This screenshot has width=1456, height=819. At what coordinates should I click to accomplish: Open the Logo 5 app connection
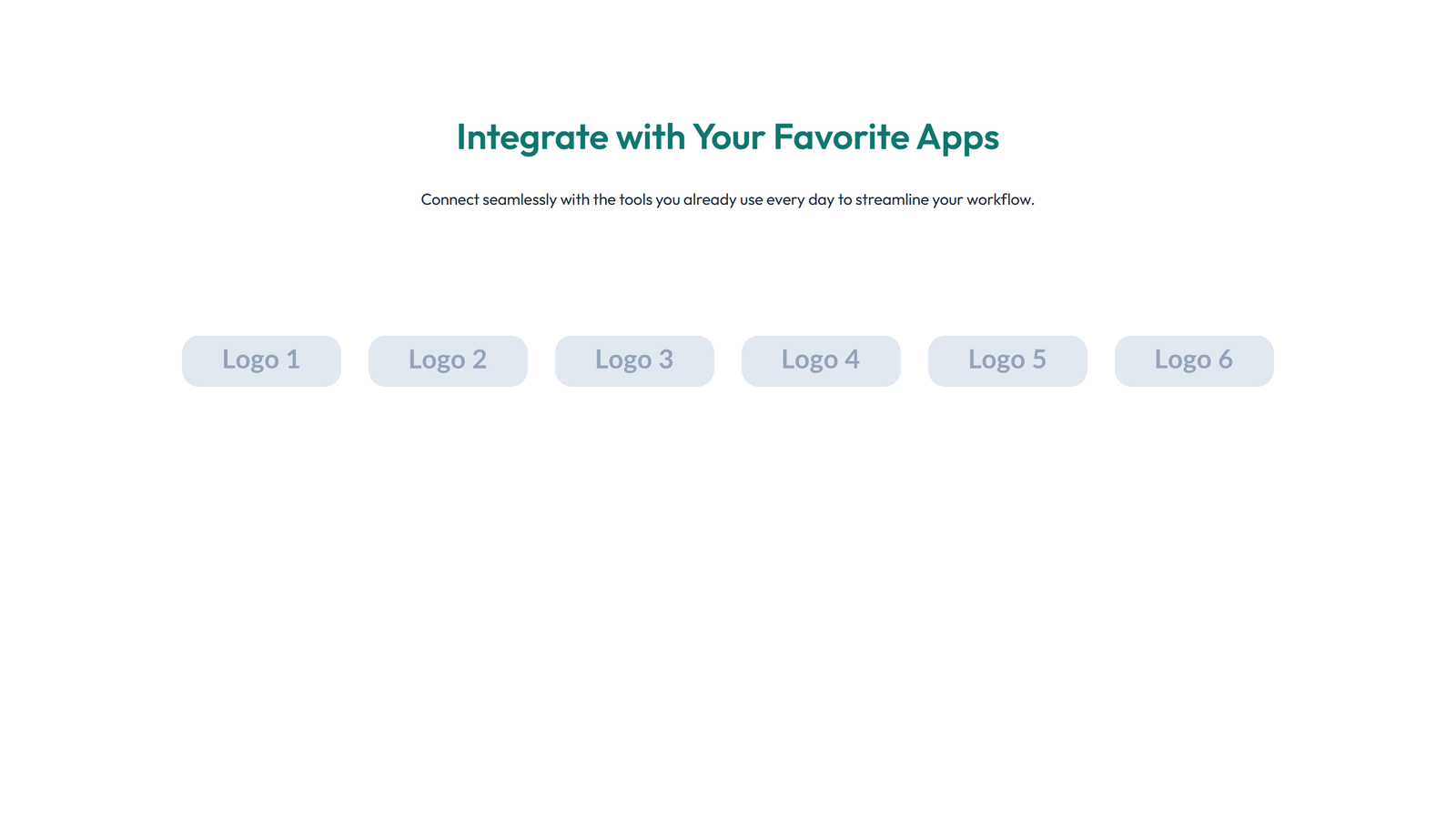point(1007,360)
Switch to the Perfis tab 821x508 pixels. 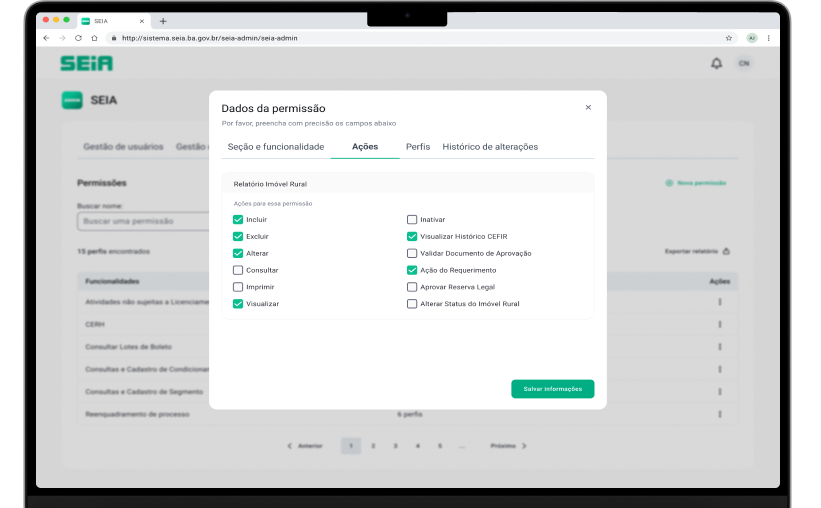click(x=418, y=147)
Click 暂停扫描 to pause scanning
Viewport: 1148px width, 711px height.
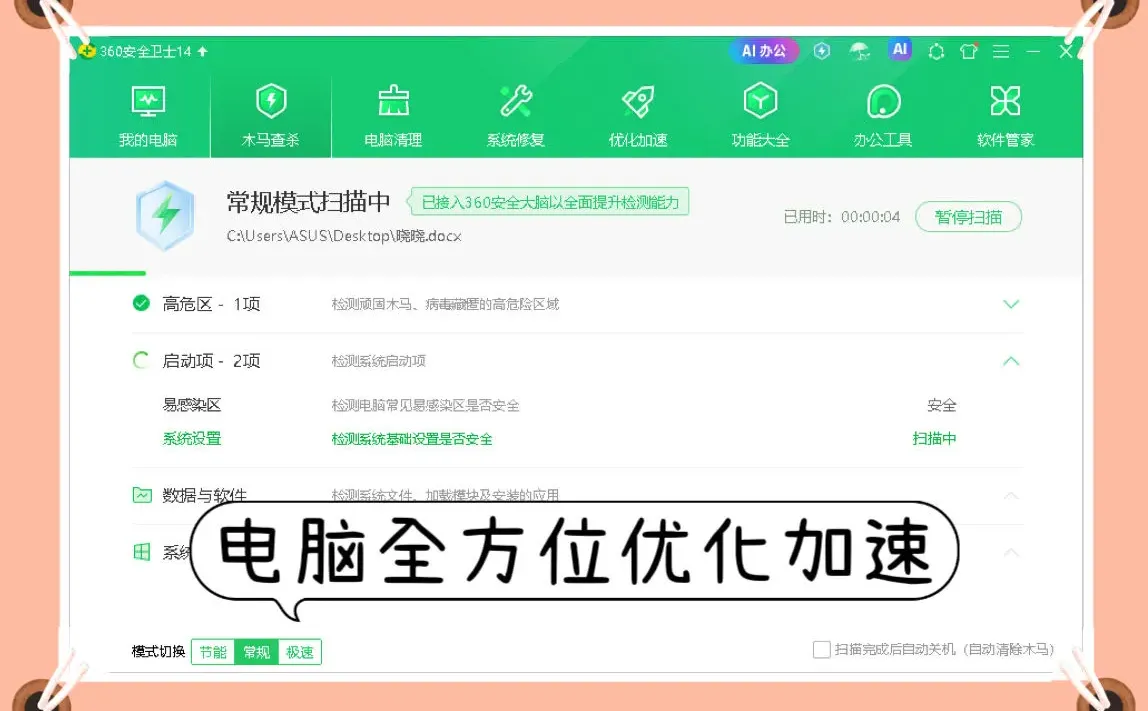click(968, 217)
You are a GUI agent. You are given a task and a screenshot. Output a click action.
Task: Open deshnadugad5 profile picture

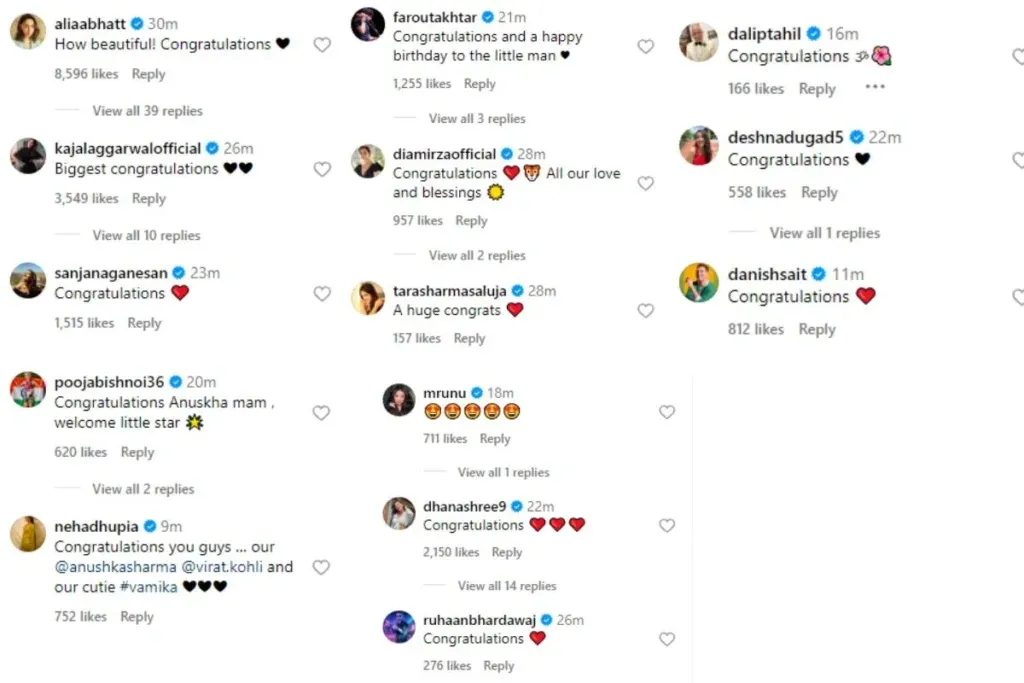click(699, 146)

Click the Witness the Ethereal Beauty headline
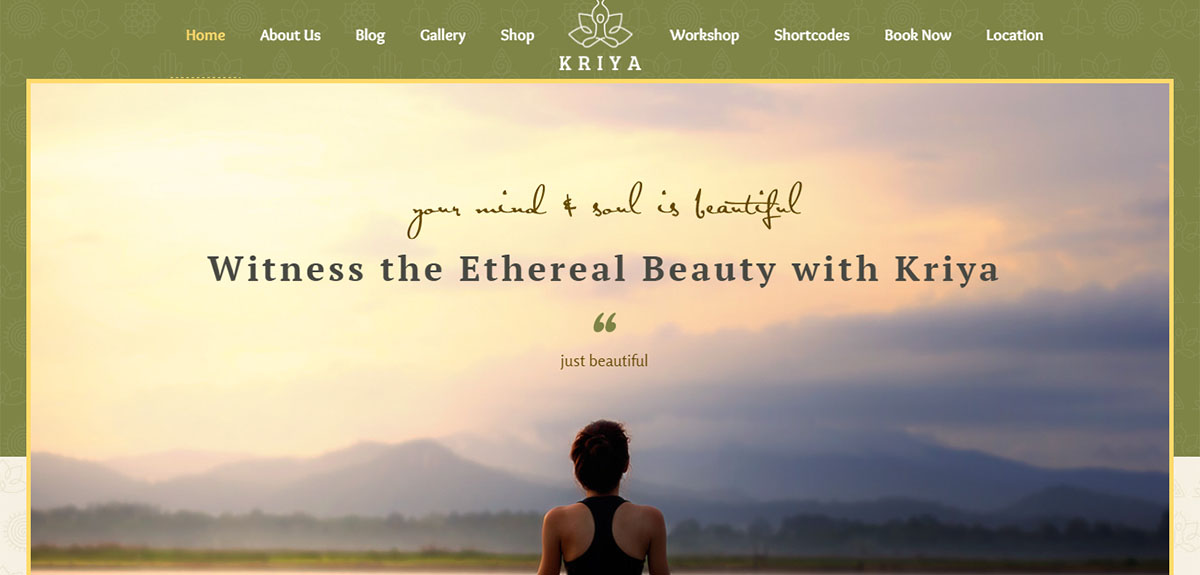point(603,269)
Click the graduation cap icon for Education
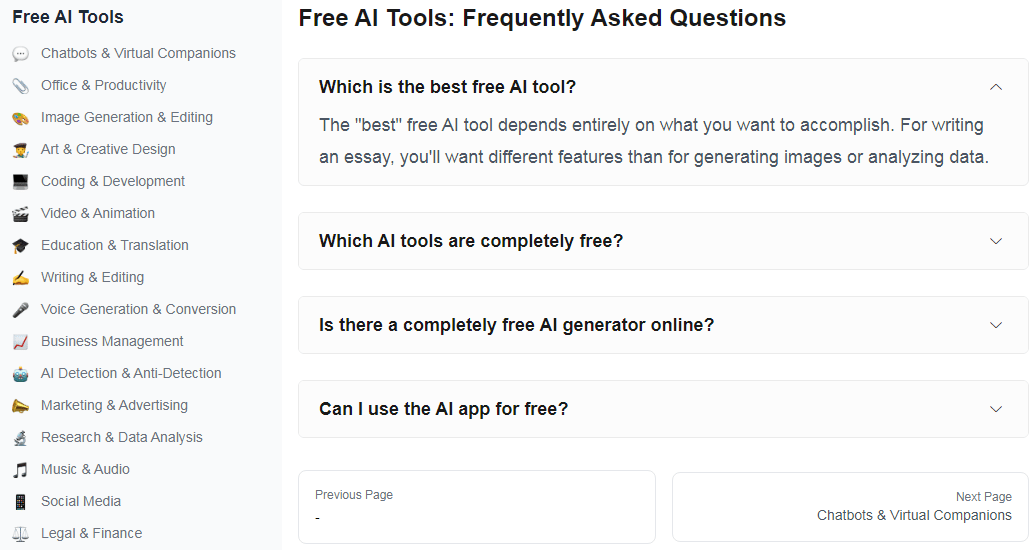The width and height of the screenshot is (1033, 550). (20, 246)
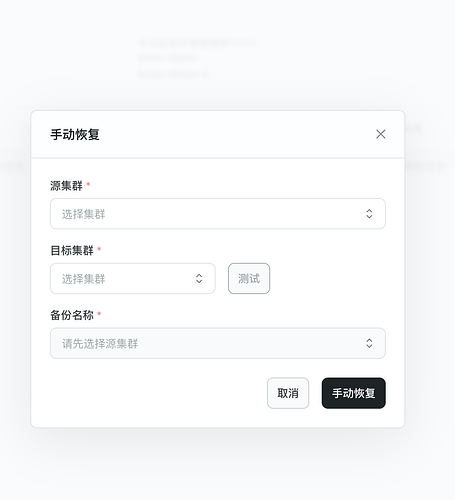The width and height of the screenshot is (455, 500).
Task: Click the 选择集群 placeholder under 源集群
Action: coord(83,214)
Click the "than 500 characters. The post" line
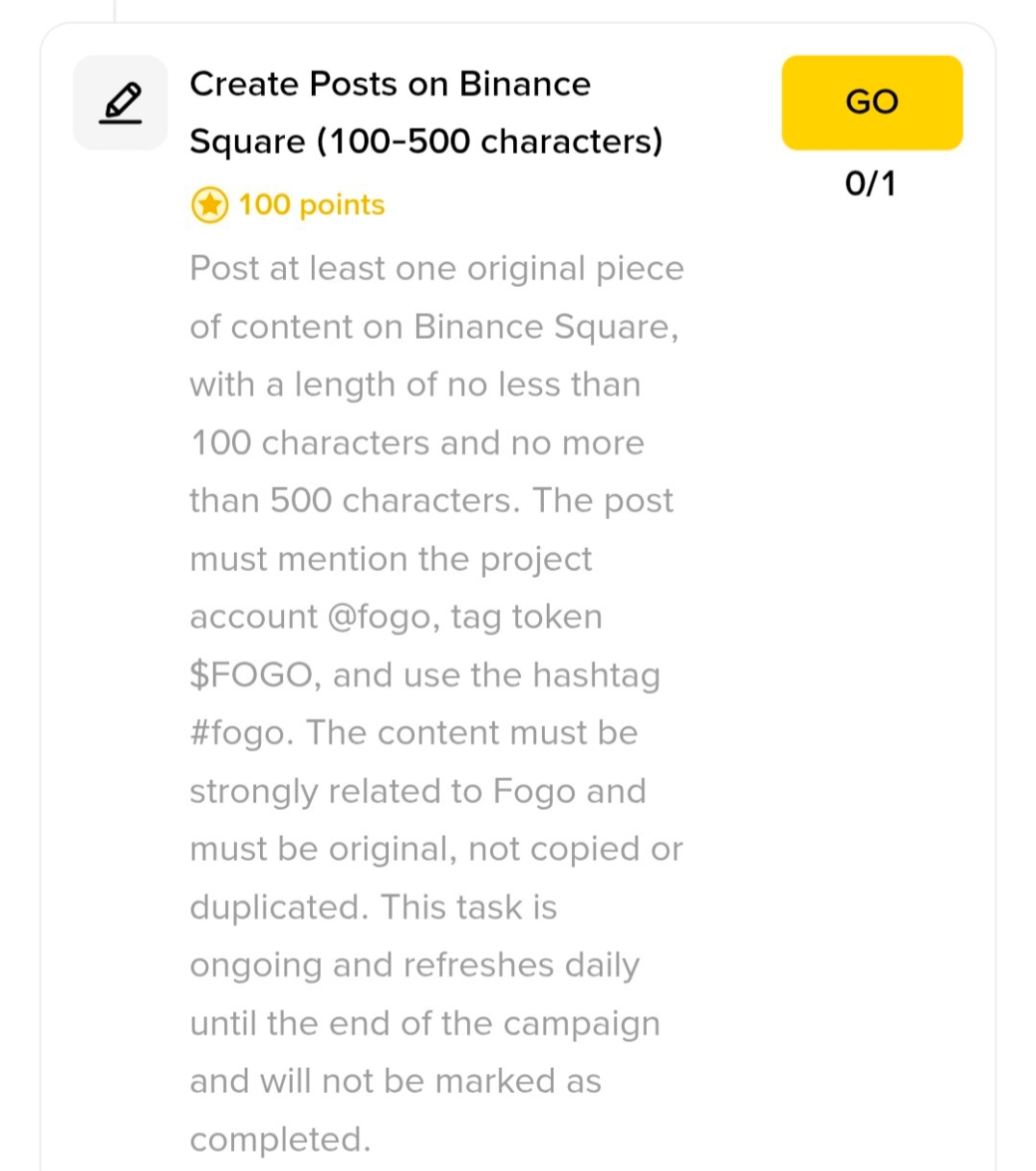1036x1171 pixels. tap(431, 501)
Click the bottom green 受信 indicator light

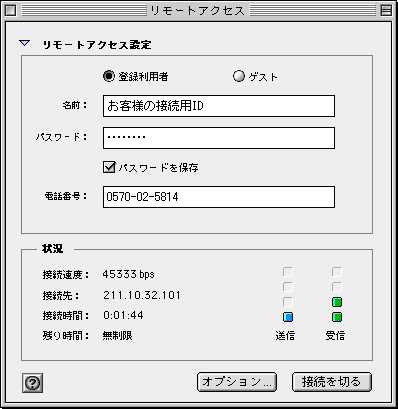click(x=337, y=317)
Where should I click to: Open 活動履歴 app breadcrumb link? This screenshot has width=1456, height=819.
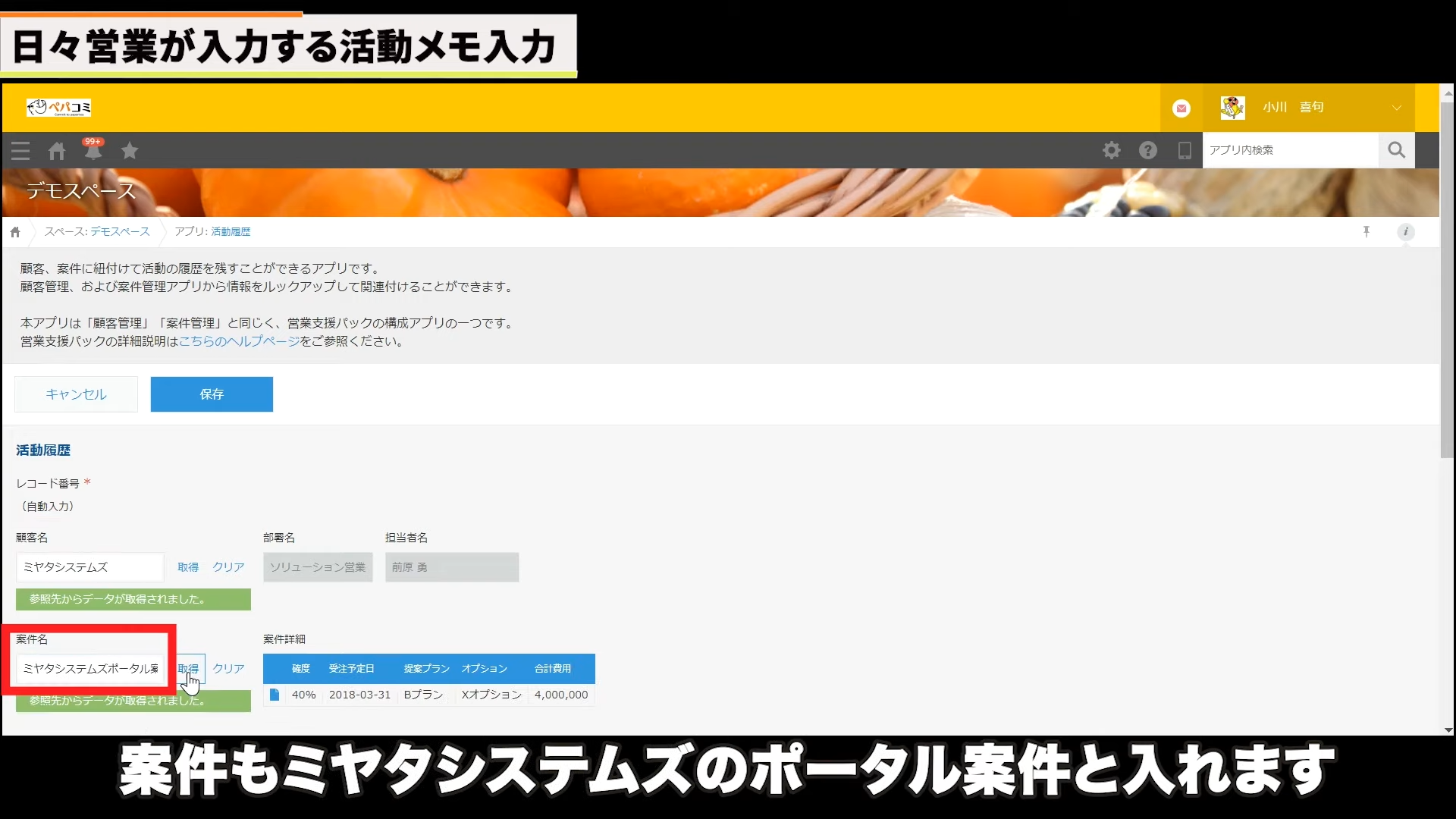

## EXERCISE
Please rewrite the records as a Markdown table with the columns Row and Line. Include only the lines from the one containing "500 characters. The" up to and including the last line of the records, skipping blank lines and leaving the pictures out.

## REPLY TO THE TASK
| Row | Line |
|---|---|
| 1 | Click the "than 500 characters. The post" line |
| 2 | 1036x1171 pixels. tap(431, 501) |
| 3 | Click the bottom green 受信 indicator light |
| 4 | click(x=337, y=317) |
| 5 | Where should I click to: Open 活動履歴 app breadcrumb link? This screenshot has width=1456, height=819. |